The financial sector was a major part of the Great Recession, and it has been a major part of the recovery and raging bull market since then. Generally speaking, the major financial institutions in the United States are a good barometer of the current state of U.S. markets.
So when short sellers make a play against these major banks, they are effectively betting for a downturn. Conversely, when they back off they might be expecting a surge. Granted, some plays are directly against individual companies, like we saw with Wells Fargo early in 2017.
With bank earnings in the bag, we’ve seen multiple institutions hit new highs. Perhaps this is pulling short interest up as well.
The January 12 short interest data have been compared with the previous figures, and short interest in most of these selected bank stocks increased.
Bank of America Corp. (NYSE: BAC) saw its short interest rise to 145.10 million shares. The previous level was 140.15 million. Shares were last seen trading at $32.15, in a 52-week range of $22.07 to $32.25.
The number of JPMorgan Chase & Co. (NYSE: JPM) shares short grew to 28.79 million from the previous level of 27.57 million. Shares recently traded at $115.30, in a 52-week range of $81.64 to $116.11.
Citigroup Inc. (NYSE: C) short interest fell to 27.35 million from the previous level of 27.65 million. Shares were trading at $79.65, in a 52-week range of $55.23 to $80.19.
Wells Fargo & Co. (NYSE: WFC) short interest increased to 36.20 million shares from the previous reading of 33.99 million.
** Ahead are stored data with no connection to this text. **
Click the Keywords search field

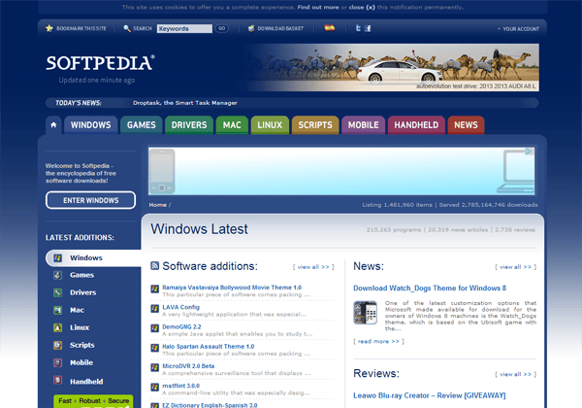(x=183, y=28)
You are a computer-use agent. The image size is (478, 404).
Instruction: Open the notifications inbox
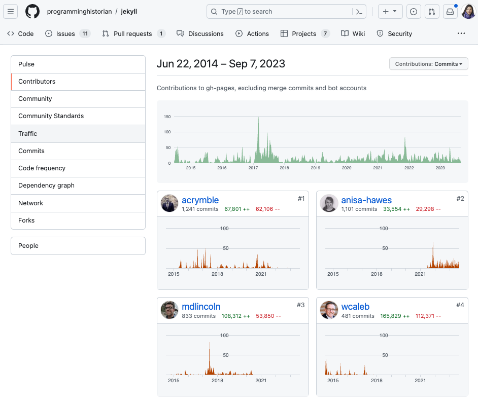(450, 11)
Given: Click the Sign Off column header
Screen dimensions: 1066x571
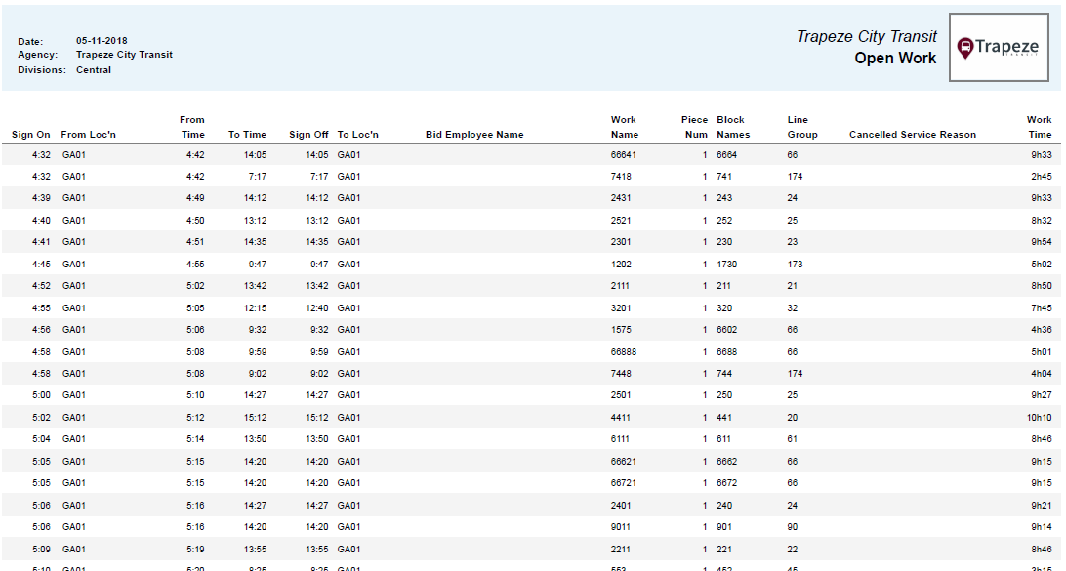Looking at the screenshot, I should tap(308, 135).
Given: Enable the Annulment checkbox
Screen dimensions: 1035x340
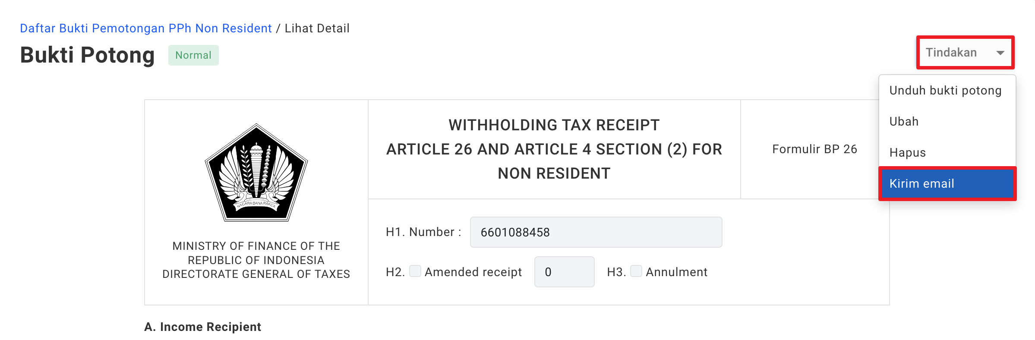Looking at the screenshot, I should [636, 271].
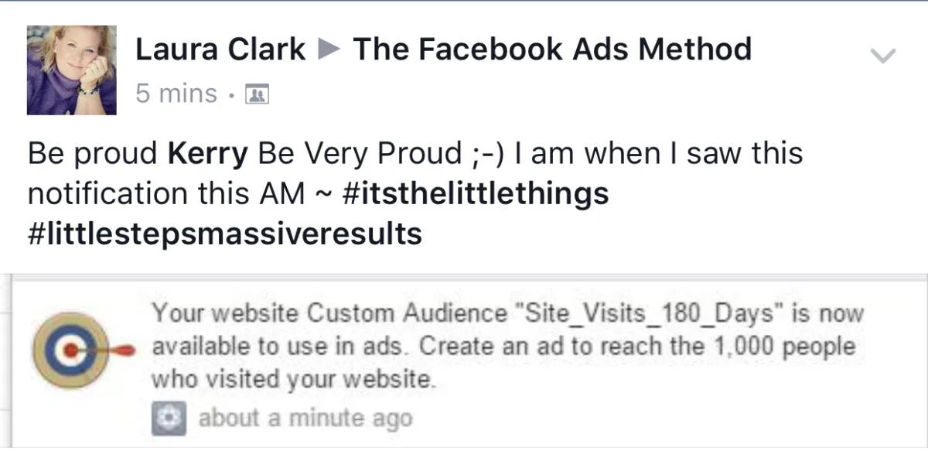Open Laura Clark's profile photo
Viewport: 928px width, 464px height.
71,70
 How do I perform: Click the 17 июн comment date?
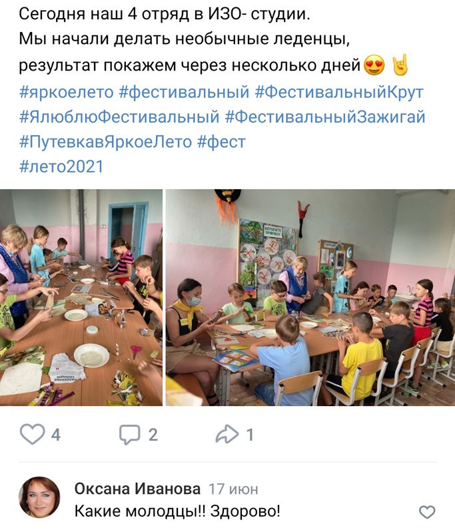(233, 489)
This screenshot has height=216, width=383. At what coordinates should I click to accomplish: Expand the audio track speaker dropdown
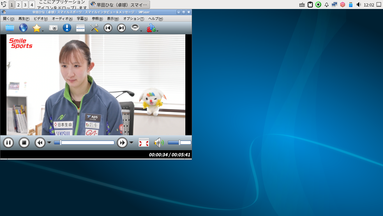click(141, 31)
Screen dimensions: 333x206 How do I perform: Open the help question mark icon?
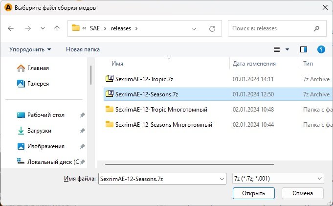[321, 49]
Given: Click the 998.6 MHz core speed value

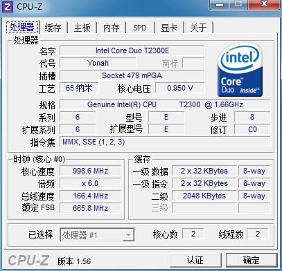Looking at the screenshot, I should [x=90, y=171].
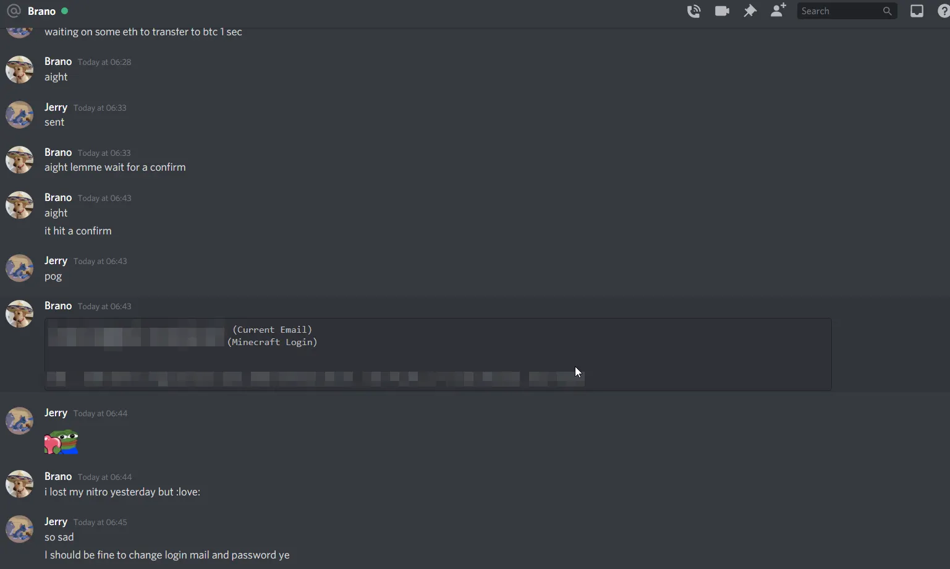950x569 pixels.
Task: Click Brano's avatar next to 'i lost my nitro'
Action: point(19,484)
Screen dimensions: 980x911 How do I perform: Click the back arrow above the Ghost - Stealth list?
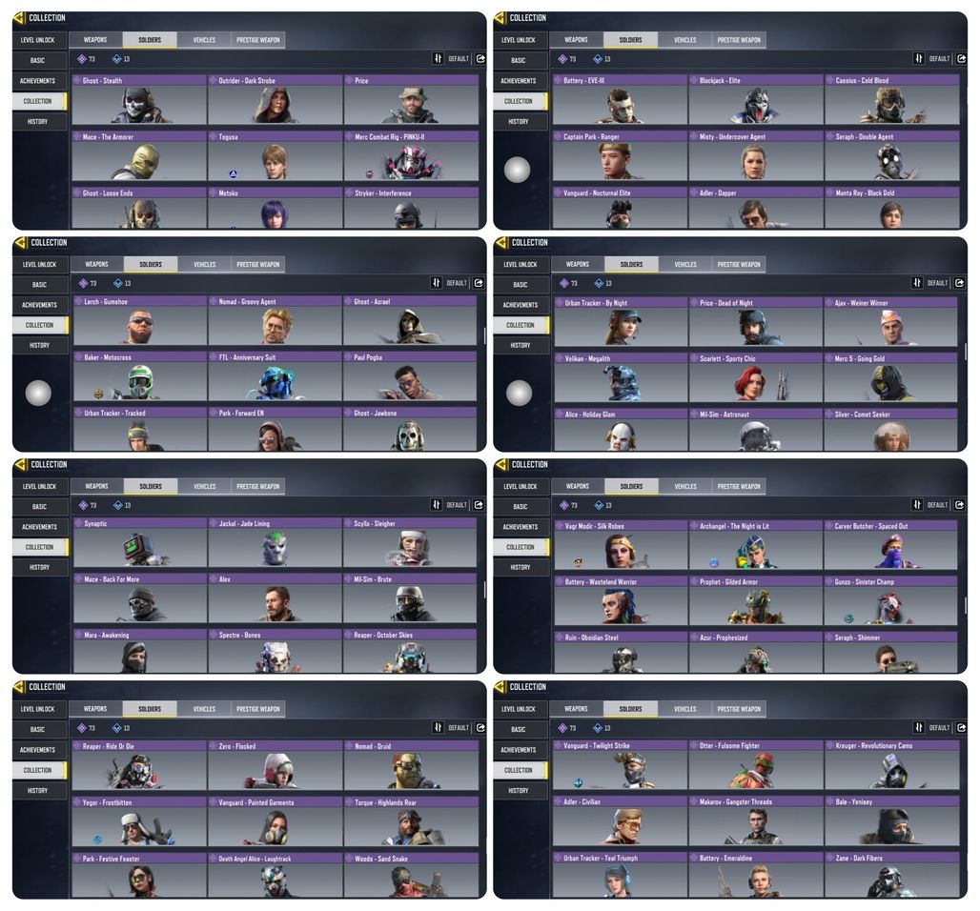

Shares were trading at $65.60, within a 52-week range of $49.27 to $65.78.
Short interest in Goldman Sachs Group Inc. (NYSE: GS) rose to 5.44 million shares from the previous 4.93 million. The stock recently traded at $267.00, within a 52-week range of $209.62 to $268.50.
Morgan Stanley (NYSE: MS) short interest for this settlement date increased to 12.55 million shares from the previous 11.08 million. Shares were changing hands at $57.25, in a 52-week range of $40.06 to $57.73.